We specify our training routine as before with the pl.Module subclass.

import lightning.pytorch as pl


class PLModel(pl.LightningModule):
    def __init__(self):
        super().__init__()
        self.model = MLP()

    def training_step(self, batch):
        """This defines a step in the training loop."""
        x, y = batch  # The batch comes from a torch dataloader
        y_hat = self.model(x)
        loss = nn.functional.nll_loss(y_hat, y, reduction='sum')
        y_pred = y_hat.argmax(dim=1, keepdim=True)  # get number index
        correct = y_pred.eq(y.view_as(y_pred)).sum().item()
        self.log('train_loss', loss, prog_bar=True)
        self.log('train_acc', correct / 64)
        return loss

    def train_dataloader(self):
        return loader_train

    def validation_step(self, batch):
        """This defines a validation step."""
        x, y = batch
        y_hat = self.model(x)
        loss = nn.functional.nll_loss(y_hat, y, reduction='sum')
        y_pred = y_hat.argmax(dim=1, keepdim=True)  # get number index
        correct = y_pred.eq(y.view_as(y_pred)).sum().item()
        self.log('val_loss', loss)
        self.log('val_acc', correct / 32)
        return loss

    def val_dataloader(self):
        return loader_test

    def configure_optimizers(self):
        optimiser = torch.optim.SGD(self.parameters(), lr=0.01)
        return optimiser

# init the autoencoder
model = PLModel()

Training can then be executed in a few lines of code.

Go and make yourself a hot drink.
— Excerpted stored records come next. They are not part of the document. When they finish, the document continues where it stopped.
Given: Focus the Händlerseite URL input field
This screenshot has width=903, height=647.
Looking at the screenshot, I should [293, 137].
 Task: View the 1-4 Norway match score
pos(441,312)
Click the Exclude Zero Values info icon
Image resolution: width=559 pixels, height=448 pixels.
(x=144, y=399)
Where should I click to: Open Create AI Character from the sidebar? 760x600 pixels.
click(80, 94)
This may take some time! :timer_clock:

from lightning.pytorch.callbacks import ModelCheckpoint

ckpt = ModelCheckpoint(save_top_k=2, monitor='val_loss')

trainer = pl.Trainer(
    check_val_every_n_epoch=5,
    max_epochs=200,
    callbacks=[ckpt],
)

trainer.fit(model=model)
pth = trainer.checkpoint_callback.best_model_path
print('Best model path:\n', pth)

Inspection of the model weights


To glean intuition of this simple model, we shall print out the matrix of weights used on the incoming data for each hidden node. This means we shall have 20 matrices, each of whose parameters correspond to a single pixel in the image data.
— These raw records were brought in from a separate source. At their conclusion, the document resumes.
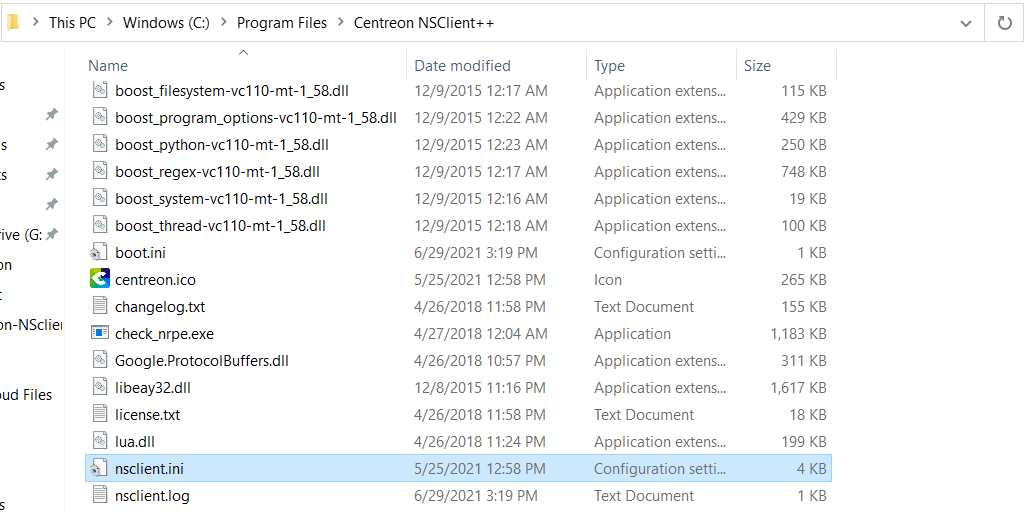Expand the chevron after Windows (C:) breadcrumb
Viewport: 1026px width, 512px height.
click(224, 23)
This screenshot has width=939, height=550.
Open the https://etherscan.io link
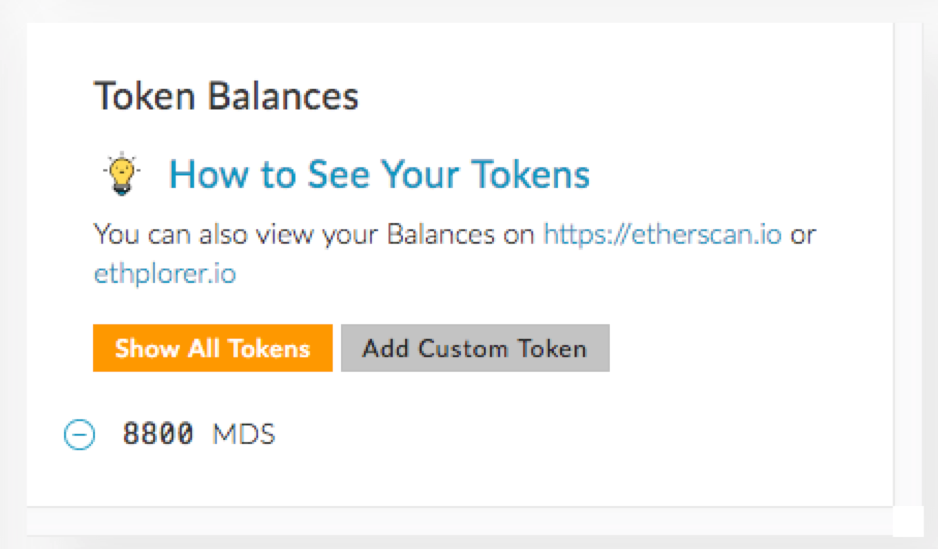pyautogui.click(x=662, y=235)
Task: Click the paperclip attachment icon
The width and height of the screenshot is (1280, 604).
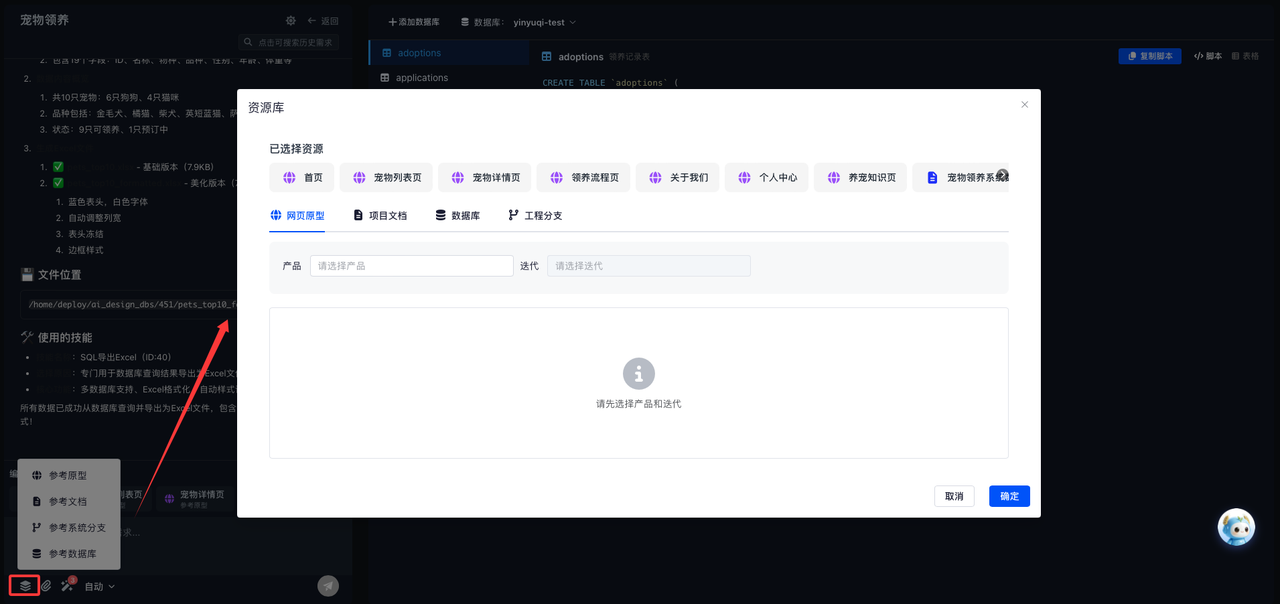Action: tap(46, 586)
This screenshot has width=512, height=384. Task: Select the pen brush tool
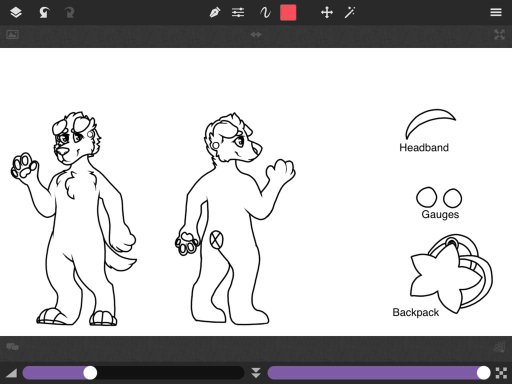click(215, 13)
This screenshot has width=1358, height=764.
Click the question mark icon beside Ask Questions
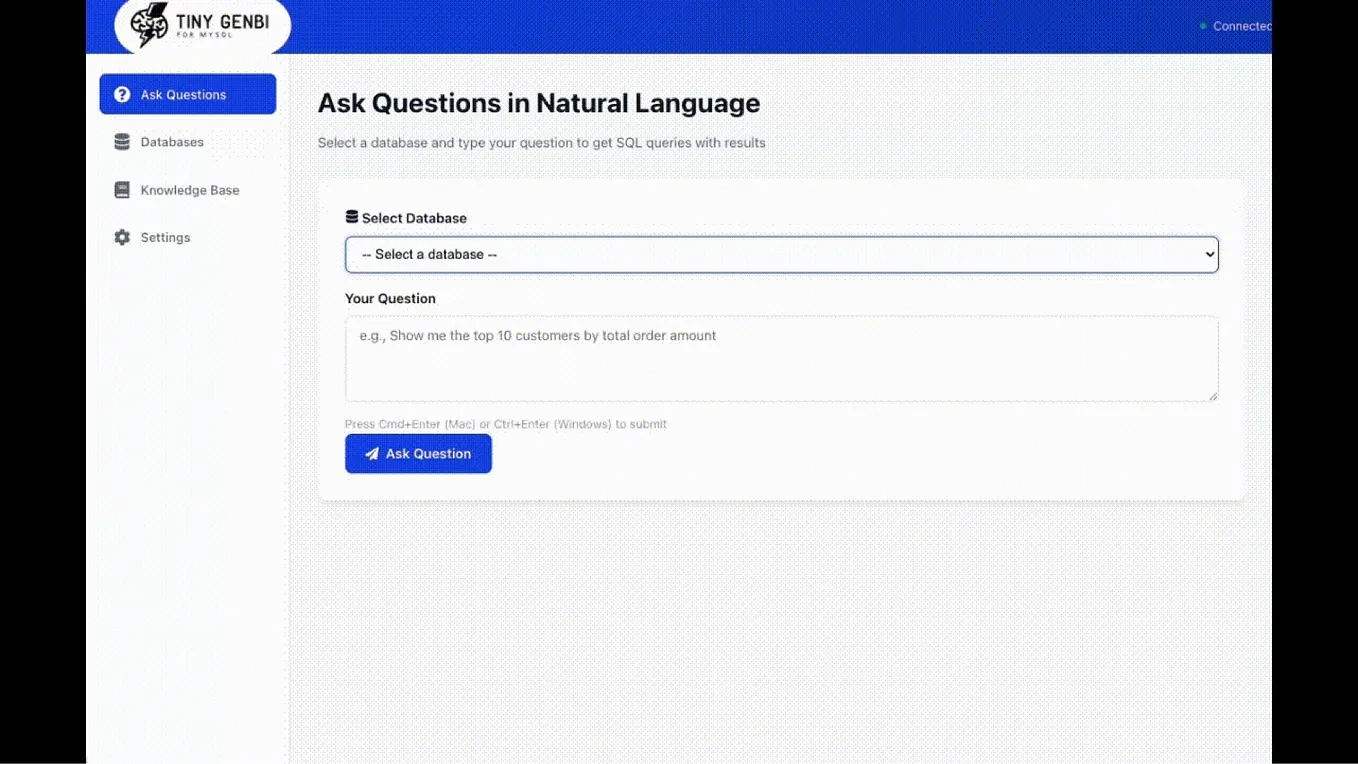click(x=122, y=94)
First of all, the parameters of our neural network are stored here:

params = list(model.model.parameters())
sizes = [p.shape for p in params]

We can illustrate the plots with the following code:

fig, axes = plt.subplots(10, 2, figsize=(5, 10))
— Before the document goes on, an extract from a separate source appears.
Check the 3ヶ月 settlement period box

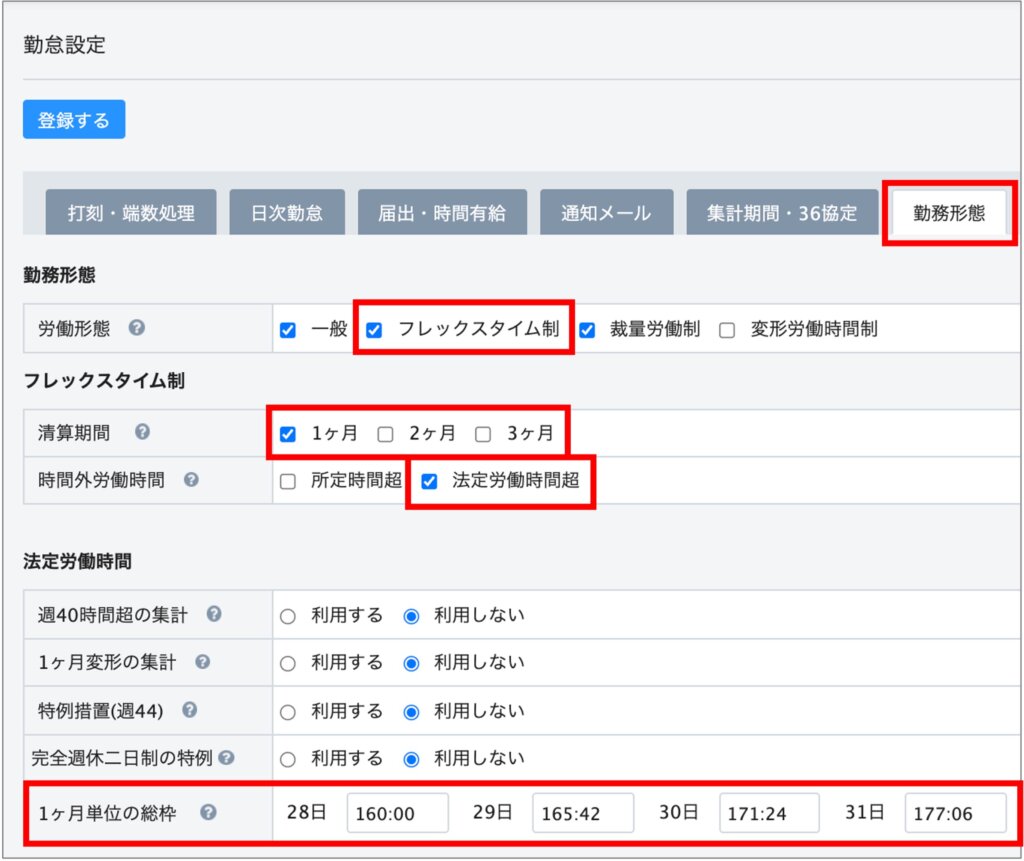pos(484,434)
scale_max, scale_min = params[0].max(), params[0].min()  # Scale factors

for param, ax in zip(params[0], axes.ravel()):
    ax.matshow(param.reshape(28, 28).detach().cpu().numpy(),
               cmap=plt.cm.magma,
               vmin=scale_min,
               vmax=scale_max)
    ax.set_xticks(())
    ax.set_yticks(())

plt.show()

Fig. 2. A depiction of the model weights transforming the inputs into the 20 hidden feature nodes.

From the images, it is apparent that much of the network is formed by noise. Outside the spherical region in the centre, there is no differentiation of the weights. However, there are some notable bright and dark areas in the image which indicate features being extracted from the input. Remarkable!